Comment briefly on your findings.
(b) Comment on the validity or otherwise of the assumptions made in these calculations.
(c) Find a point and an interval estimate of the difference in proportions of those not smoking after
6 months between people who used the Zyban + patch group and those who used Zyban alone.
Give an interpretation of the confidence interval. Make one comment, with supporting evidence
from above, on the claim that using a patch in addition to Zyban is effective for quitting.

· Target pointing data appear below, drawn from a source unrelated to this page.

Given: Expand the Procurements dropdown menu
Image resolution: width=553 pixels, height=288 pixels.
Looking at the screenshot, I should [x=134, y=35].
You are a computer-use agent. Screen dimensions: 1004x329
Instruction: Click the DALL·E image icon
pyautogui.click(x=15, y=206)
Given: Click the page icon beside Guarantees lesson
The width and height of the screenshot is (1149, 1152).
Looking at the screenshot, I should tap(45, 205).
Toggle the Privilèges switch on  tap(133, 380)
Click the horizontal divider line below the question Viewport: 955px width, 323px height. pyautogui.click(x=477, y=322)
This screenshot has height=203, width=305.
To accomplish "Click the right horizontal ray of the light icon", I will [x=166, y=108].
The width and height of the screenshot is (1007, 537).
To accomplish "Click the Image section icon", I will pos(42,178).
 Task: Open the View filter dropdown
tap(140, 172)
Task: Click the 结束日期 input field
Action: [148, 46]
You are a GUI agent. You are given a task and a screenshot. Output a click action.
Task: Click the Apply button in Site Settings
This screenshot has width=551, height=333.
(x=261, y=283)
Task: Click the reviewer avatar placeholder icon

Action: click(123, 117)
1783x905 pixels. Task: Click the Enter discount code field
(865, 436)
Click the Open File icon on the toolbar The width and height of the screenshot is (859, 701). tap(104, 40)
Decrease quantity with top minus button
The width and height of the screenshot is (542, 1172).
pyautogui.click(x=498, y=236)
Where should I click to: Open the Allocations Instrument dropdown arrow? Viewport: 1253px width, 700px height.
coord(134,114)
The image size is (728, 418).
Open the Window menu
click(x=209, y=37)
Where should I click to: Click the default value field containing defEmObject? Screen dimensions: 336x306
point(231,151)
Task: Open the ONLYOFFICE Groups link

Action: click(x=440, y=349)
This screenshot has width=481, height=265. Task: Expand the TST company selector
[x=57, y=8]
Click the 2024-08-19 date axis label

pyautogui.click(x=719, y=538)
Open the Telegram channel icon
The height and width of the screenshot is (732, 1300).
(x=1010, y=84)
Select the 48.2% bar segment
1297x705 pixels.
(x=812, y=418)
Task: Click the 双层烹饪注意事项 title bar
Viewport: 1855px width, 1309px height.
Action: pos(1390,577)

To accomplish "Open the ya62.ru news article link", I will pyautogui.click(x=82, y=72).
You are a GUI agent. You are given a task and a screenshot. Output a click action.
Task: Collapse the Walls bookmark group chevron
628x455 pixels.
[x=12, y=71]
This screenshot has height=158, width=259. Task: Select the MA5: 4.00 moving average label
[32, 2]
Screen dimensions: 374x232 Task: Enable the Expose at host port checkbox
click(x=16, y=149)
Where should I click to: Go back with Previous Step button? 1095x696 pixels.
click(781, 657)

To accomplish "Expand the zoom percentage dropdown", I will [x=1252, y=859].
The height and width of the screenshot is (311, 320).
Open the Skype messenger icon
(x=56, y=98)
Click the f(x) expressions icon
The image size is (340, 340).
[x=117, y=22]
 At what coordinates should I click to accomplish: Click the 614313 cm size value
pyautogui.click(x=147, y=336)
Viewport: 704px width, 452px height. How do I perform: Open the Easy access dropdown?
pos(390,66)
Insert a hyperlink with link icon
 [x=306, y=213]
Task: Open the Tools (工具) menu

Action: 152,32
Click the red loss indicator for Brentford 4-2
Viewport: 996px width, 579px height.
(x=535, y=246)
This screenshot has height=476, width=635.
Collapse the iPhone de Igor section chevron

(d) Construct a Wald confidence interval to test the claim that using a nicotene patch is no more
effective than using nothing at all. Interpret the confidence interval as well as a reason for your
choice of confidence interval method.
(e) Provide a single Wald confidence interval to test the claim that Zyban, with or without a patch,
is better than doing nothing or using a patch. Interpret the confidence interval as well as a reason
for your choice of confidence interval method.
[5 + 4 + 4 + 5 + 6 = 24 marks]
Q.3. The chi-squared distribution, denoted by X 2, is used a great deal in statistics and science, and we
will meet it again later. The exact shape of the distribution depends on the degrees of freedom (), at
larger values the chi-squared approaches a normal distribution, and therefore stronger departure from
the normal distribution. Here we will examine how quickly the sampling distribution of the sample
mean taken from a X
2
2 distribution converges to normality (or at least to symmetry).
(a) Take a large sample from the X
2
2 distribution and test its departure from normality using two
graphical tools. You will need the R function rchisq. Comment on the result.
(b) Examine the sampling distribution of the sample mean from samples of size 5, by generating 1000
such samples and looking at a plot of the density (make a comment about the distribution).
(c) Compare the sampling distribution of the sample mean for a range of sample sizes (e.g. 1, 5, 10,
20, 40, 80), and use your results to suggest how large the sample size needs to be for adequate
convergence. The mean of a X
2
distribution is .
[ 5 + 3 + 5 = 13 marks]
Total marks = 73
“
添加老师微信回复‘’官网 辅导‘’获取专业老师帮助,或点击联系老师1对1在线指导。